This event seems to have been proven with archaeology. The place called Erritsø, recently excavated, was a centre of power at the timeframe and was burned down. Perhaps by the imperial forces. The distance fits with this.
The Franks about the Kings Sigfred and that of Godfredus/Gudrød.
Pompous Asses or Ferocious Kings?
“Looking at the epithets attached to these two kings helps us to get a feeling for how the Carolingian court envisaged these men. Fundamentally, they were regarded as savages. Thus, in the poem by Peter of Piso, Sigfred was characterised as a king with more bluster than muster. Pompifer, he is called. Not an adjective often used, it derives from pompa, which means
procession or just in general ‘pomp’ as in ‘Pomps and Circumstances’. Cicero used it to describe a kind of rhetoric, which had gone off the wall. To this should be added the list of adjectives applied to the king by Paul the Deacon, in his poetical reply to the first poem. Here Sigfredd is characterised as truculentus, brutus, indocto and hirsutus, that is a ferocious, brutish, ignorant and hairy (unkempt) “kind of animal”.
This slightly “insane” quality may also be found in the characterisations dealt out to his son (or brother), Godfred, whom we are variously told was filled with vain ambition (vana spe) as well as pride (superbia) and ostentatious bragging (iactantia); or might even be considered mad (vaesenus). Especially Einhard in his biography of Charlemagne writes of a braggart filled with idle threats, who believed that he was lord of not only Frisia and Saxony but intended to take all Germany.” From medievalist article.
This name-calling is of course due to him being a power they had to consider, on top of the fact that he was not a Christian. In fact, this was the case early on with the first missionaries to the Danish realm. Angantyr was called "more savage than any beast and harder than stone" by the missionary Willinbrord. Though he lived to tell the tale about it.
- 731 Dannevirke extended. Perhaps initiated by Angantyr? Fits the timeframe. At the beginning of the 700s, he was visited by the missionary Wilibrord. Ribe was also founded as a trading town at the beginning of the 8th century. The Kanhave Canal at Samsø was built in the same timeframe. A larger unification of the Danish Kingdom largely as we know it today plus north Germany and that of Scania is likely already seen at this point.
- 772-804 The Frankish wars against the Saxons.
- 774. According to the Annals – “When he arrived at Ingelheim, he sent for detachments to Saxony. Three of them fought the Saxons and with God's help had the Victory; The fourth did not see battle but returned home with much booty and no losses.”
According to the Annals “775, While the King spent the winter at the villa of Quierzy, he decided to attack the triecious and treaty-breaking tribe of the Saxons and to persist this war until they were either defeated and forced to accept Christianity or entirely exterminated.”

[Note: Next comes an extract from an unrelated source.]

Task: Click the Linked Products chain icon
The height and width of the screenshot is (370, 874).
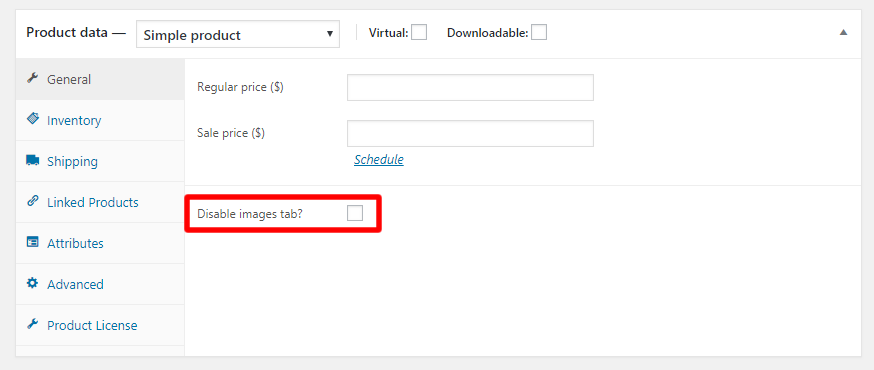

This entry makes it very clear that the Saxons faced a choice of either being forcefully converted at the tip of the sword or being killed. This attitude was later enforced at the Paderborn.
Widukind is mentioned for the first time in 777. “The lord king Charles for the first time held a general assembly at Paderborn. All the Franks gathered there and from every part of Saxony came Saxons, with the exception of Widukind, who was in revolt with a few others. He fled with his companions into Nordmannia.”
The Franks usually call the Danes for Northmen or the area for Nordmannia, well aware that they speak of the Danes.
- 777-782 Exiled Saxons seek refuge with Sigfred, the Danish king. Widukind, the Saxon leader, was supposedly related to him by marriage. The Frankish royal annals: About the Danish King Sigfred.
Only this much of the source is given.